### What the task requires
Render every line of the items below as a Markdown table with two columns, Row and Line, numbering each row and omitting blank lines.

──────────

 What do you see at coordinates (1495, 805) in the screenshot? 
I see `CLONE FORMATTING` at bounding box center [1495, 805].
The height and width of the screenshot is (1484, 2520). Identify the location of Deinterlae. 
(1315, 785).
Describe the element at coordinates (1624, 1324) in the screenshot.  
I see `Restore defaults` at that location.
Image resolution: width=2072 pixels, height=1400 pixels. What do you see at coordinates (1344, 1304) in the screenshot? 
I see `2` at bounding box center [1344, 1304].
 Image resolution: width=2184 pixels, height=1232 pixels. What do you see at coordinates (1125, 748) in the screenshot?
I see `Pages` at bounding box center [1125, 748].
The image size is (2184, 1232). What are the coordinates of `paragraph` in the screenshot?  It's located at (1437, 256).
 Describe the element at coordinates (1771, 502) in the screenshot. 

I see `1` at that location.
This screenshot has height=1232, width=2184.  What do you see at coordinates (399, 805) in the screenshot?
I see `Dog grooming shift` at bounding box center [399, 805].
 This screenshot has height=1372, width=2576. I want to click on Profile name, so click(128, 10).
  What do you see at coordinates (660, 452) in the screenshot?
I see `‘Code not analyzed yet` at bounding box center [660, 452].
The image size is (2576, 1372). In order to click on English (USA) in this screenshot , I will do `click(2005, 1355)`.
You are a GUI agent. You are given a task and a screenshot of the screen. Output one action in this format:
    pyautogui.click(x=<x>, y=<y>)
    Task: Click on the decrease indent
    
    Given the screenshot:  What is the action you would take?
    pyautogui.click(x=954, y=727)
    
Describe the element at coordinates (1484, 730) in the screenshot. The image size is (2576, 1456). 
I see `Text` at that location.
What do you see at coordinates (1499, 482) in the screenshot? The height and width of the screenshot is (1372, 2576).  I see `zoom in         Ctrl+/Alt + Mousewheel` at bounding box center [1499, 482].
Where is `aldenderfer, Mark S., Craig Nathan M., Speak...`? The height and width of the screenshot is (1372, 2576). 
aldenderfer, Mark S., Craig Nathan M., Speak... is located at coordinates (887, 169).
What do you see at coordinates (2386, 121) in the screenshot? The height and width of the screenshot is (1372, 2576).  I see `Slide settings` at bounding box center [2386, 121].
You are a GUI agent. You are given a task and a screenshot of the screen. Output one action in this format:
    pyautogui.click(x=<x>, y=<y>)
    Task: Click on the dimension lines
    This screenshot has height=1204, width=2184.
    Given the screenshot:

──────────

### Reply to the task
| Row | Line |
|---|---|
| 1 |  What do you see at coordinates (1495, 805) in the screenshot?  |
| 2 | I see `CLONE FORMATTING` at bounding box center [1495, 805]. |
| 3 | The height and width of the screenshot is (1484, 2520). Identify the location of Deinterlae.  |
| 4 | (1315, 785). |
| 5 | Describe the element at coordinates (1624, 1324) in the screenshot.   |
| 6 | I see `Restore defaults` at that location. |
| 7 | Image resolution: width=2072 pixels, height=1400 pixels. What do you see at coordinates (1344, 1304) in the screenshot?  |
| 8 | I see `2` at bounding box center [1344, 1304]. |
| 9 |  Image resolution: width=2184 pixels, height=1232 pixels. What do you see at coordinates (1125, 748) in the screenshot? |
| 10 | I see `Pages` at bounding box center [1125, 748]. |
| 11 | The image size is (2184, 1232). What are the coordinates of `paragraph` in the screenshot?  It's located at (1437, 256). |
| 12 |  Describe the element at coordinates (1771, 502) in the screenshot.  |
| 13 | I see `1` at that location. |
| 14 | This screenshot has height=1232, width=2184.  What do you see at coordinates (399, 805) in the screenshot? |
| 15 | I see `Dog grooming shift` at bounding box center [399, 805]. |
| 16 |  This screenshot has height=1372, width=2576. I want to click on Profile name, so click(128, 10). |
| 17 |   What do you see at coordinates (660, 452) in the screenshot? |
| 18 | I see `‘Code not analyzed yet` at bounding box center [660, 452]. |
| 19 | The image size is (2576, 1372). In order to click on English (USA) in this screenshot , I will do `click(2005, 1355)`. |
| 20 | You are a GUI agent. You are given a task and a screenshot of the screen. Output one action in this format: |
| 21 |     pyautogui.click(x=<x>, y=<y>) |
| 22 |     Task: Click on the decrease indent |
| 23 |     Given the screenshot:  What is the action you would take? |
| 24 |     pyautogui.click(x=954, y=727) |
| 25 | Describe the element at coordinates (1484, 730) in the screenshot. The image size is (2576, 1456).  |
| 26 | I see `Text` at that location. |
| 27 | What do you see at coordinates (1499, 482) in the screenshot? The height and width of the screenshot is (1372, 2576).  I see `zoom in         Ctrl+/Alt + Mousewheel` at bounding box center [1499, 482]. |
| 28 | Where is `aldenderfer, Mark S., Craig Nathan M., Speak...`? The height and width of the screenshot is (1372, 2576).  |
| 29 | aldenderfer, Mark S., Craig Nathan M., Speak... is located at coordinates (887, 169). |
| 30 | What do you see at coordinates (2386, 121) in the screenshot? The height and width of the screenshot is (1372, 2576).  I see `Slide settings` at bounding box center [2386, 121]. |
| 31 | You are a GUI agent. You are given a task and a screenshot of the screen. Output one action in this format: |
| 32 |     pyautogui.click(x=<x>, y=<y>) |
| 33 |     Task: Click on the dimension lines |
| 34 |     This screenshot has height=1204, width=2184. |
| 35 |     Given the screenshot: |